= ACTIONS TO TAKE =
1 - In the text about Gjertsen, what name did the law partnership he formed in 1904 go by?
2 - Continue the text about Gjertsen from its last sentence.

= SELECTED TEXT =
For some time, he engaged in the practice of his profession alone, and was subsequently associated with Robert Christensen and afterwards with L. M. Rand. In 1904, he formed a partnership with Harry A. Lund, under the style of Gjertsen & Lund. They carried on a general practice before all the courts and occupied a leading position among the attorneys of the state.

Gjertsen was appointed a member of the First Charter Commission of Minneapolis, on which he served two years. He was subsequently appointed inspector general on the staff of Governor Lind, and was judge advocate general under Governor Van Zant. On January 1, 1902, he became a member of the State Senate and served in that capacity for four years.

Gjertsen was an active supporter of Republican policies and his counsel was often sought by his colleagues in the management of party affairs. He was a member of the State and National Bar Associations and with numerous York Rite Masonic bodies, being a member of the Mystic Shrine. He was a Past-Chancellor of the local lodge, Knights of Pythias, and a member of the B. P. O. E., of the Sons of Norway, the Commercial Club, and the Odin Club, the latter being a prominent Scandinavian club. He was president of the Pacific Coast & Norway Packing Company, of Petersburg, Alaska, which operated a saw mill and general store, and was very extensively engaged in the packing of salmon for the market.

= DATASET CONTENT =
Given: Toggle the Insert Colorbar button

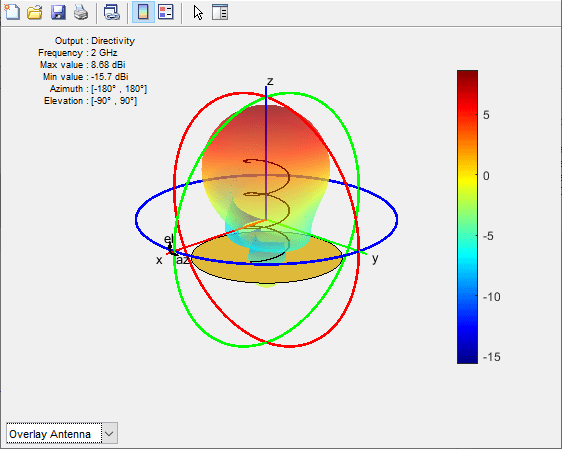Looking at the screenshot, I should tap(143, 12).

= ANSWERS BY TASK =
1 - Gjertsen & Lund

2 -
==Personal life==
On January 4, 1883, Gjertsen married Gretchen Goebel, who was born February 22, 1862, at Frankfort-am-Main, Germany, a daughter of Kaspar and Elizabeth Goebel, both representatives of old families of Frankfort. They had one child, Beatrice, who was a student of music in Germany and completed her musical education by making her debut as "Elizabeth” in Tannhäuser (Richard Wagner) with the Royal Opera in Weimar in February, 1909, with the result that she was immediately engaged as leading dramatic soprano for a period of five years at Hof Opera in Weimar.

After his emigration to the U.S., Gjertsen remained a resident of Minnesota the rest of his life. He died December 2, 1911.